▶ Document segment
■ ■ ■ ■ ■
Files plugin
File operations against Databricks Unity Catalog Volumes. Supports listing, reading, downloading, uploading, deleting, and previewing files with built-in caching, retry, and timeout handling via the execution interceptor pipeline.
Key features:
- Multi-volume: Define named volumes (e.g.
uploads,exports) and access them independently - CRUD operations on Unity Catalog Volume files
- Streaming downloads with content-type resolution
- Inline raw serving with XSS-safe content type enforcement
- Upload size limits with streaming enforcement
- Automatic cache invalidation on write operations
- Custom content type mappings
- Per-user execution context (OBO)
■ ■ ■ ■ ■
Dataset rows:
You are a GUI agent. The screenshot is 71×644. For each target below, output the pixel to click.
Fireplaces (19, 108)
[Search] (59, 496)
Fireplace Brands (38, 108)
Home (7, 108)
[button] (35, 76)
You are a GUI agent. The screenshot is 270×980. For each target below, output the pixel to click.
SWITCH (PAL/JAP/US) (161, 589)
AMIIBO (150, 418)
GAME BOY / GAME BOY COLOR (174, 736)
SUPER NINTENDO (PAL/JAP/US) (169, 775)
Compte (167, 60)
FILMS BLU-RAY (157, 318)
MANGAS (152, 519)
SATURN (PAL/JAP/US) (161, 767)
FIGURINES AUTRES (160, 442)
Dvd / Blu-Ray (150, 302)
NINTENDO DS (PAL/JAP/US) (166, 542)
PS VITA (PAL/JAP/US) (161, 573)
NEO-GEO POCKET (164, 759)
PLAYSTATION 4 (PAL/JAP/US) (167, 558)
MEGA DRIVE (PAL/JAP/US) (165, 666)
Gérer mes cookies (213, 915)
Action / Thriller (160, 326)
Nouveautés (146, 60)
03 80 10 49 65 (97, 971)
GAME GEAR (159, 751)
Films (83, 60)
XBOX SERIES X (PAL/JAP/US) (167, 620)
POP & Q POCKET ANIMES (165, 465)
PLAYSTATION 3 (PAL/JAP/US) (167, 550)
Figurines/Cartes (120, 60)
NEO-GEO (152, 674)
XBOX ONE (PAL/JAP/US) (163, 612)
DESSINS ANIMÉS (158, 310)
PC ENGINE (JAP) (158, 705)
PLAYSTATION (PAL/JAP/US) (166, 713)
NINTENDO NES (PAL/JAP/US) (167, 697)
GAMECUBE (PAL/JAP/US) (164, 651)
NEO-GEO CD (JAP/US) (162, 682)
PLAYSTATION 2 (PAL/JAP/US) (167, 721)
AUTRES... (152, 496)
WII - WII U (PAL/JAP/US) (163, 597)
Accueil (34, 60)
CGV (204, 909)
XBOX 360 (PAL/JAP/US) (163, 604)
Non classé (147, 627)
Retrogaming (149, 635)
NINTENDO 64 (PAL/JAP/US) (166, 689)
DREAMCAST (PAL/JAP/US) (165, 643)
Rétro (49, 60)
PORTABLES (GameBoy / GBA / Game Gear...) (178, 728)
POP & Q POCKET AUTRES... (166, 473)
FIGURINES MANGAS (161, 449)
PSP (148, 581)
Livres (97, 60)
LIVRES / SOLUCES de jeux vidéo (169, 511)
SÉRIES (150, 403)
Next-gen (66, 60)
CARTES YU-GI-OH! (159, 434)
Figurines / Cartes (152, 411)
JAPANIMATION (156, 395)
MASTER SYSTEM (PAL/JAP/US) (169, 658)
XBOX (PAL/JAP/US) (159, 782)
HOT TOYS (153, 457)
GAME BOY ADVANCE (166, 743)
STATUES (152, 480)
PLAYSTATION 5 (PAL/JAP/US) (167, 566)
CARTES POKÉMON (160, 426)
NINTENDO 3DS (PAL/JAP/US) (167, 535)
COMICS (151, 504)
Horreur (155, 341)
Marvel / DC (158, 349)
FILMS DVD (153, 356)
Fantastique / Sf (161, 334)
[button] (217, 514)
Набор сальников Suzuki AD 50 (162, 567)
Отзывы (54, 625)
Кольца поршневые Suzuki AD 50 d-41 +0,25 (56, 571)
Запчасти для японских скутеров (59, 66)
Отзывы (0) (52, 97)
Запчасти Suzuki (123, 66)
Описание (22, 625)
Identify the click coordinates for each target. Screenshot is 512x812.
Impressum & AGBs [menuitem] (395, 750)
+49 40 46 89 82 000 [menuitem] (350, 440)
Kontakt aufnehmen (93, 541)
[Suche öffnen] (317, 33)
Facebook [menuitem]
■ ■ ■ ■ ■
▶ Exercise task 1
Reproduce the Files plugin description verbatim from "Files plugin" to "named volumes (e.g.".
▶ Exercise task 2
Continue the Files plugin description, starting after its final line.

▶ Expected output 1
Files plugin
File operations against Databricks Unity Catalog Volumes. Supports listing, reading, downloading, uploading, deleting, and previewing files with built-in caching, retry, and timeout handling via the execution interceptor pipeline.
Key features:
- Multi-volume: Define named volumes (e.g.

▶ Expected output 2
- Access policies: Per-volume policy functions that gate read and write operations
Basic usage
import { createApp, files, server } from "@databricks/appkit";
await createApp({
plugins: [
server(),
files(),
],
});
Set DATABRICKS_VOLUME_* environment variables in your app.yaml (or .env). The plugin auto-discovers them at startup:
DATABRICKS_VOLUME_UPLOADS=/Volumes/catalog/schema/uploads
DATABRICKS_VOLUME_EXPORTS=/Volumes/catalog/schema/exports
That's it — no volumes config needed. The env var suffix becomes the volume key (lowercased):
| Environment variable | Volume key |
|---|---|
DATABRICKS_VOLUME_UPLOADS | uploads |
DATABRICKS_VOLUME_EXPORTS | exports |
Auto-discovery
The plugin scans process.env for keys matching DATABRICKS_VOLUME_* and registers each as a volume with default {} config. Env vars with an empty value or the bare DATABRICKS_VOLUME_ prefix (no suffix) are skipped.
Merge semantics: auto-discovered volumes are always merged with explicitly configured ones. Explicit config wins for per-volume overrides (e.g., maxUploadSize), while discovered-only volumes get default settings.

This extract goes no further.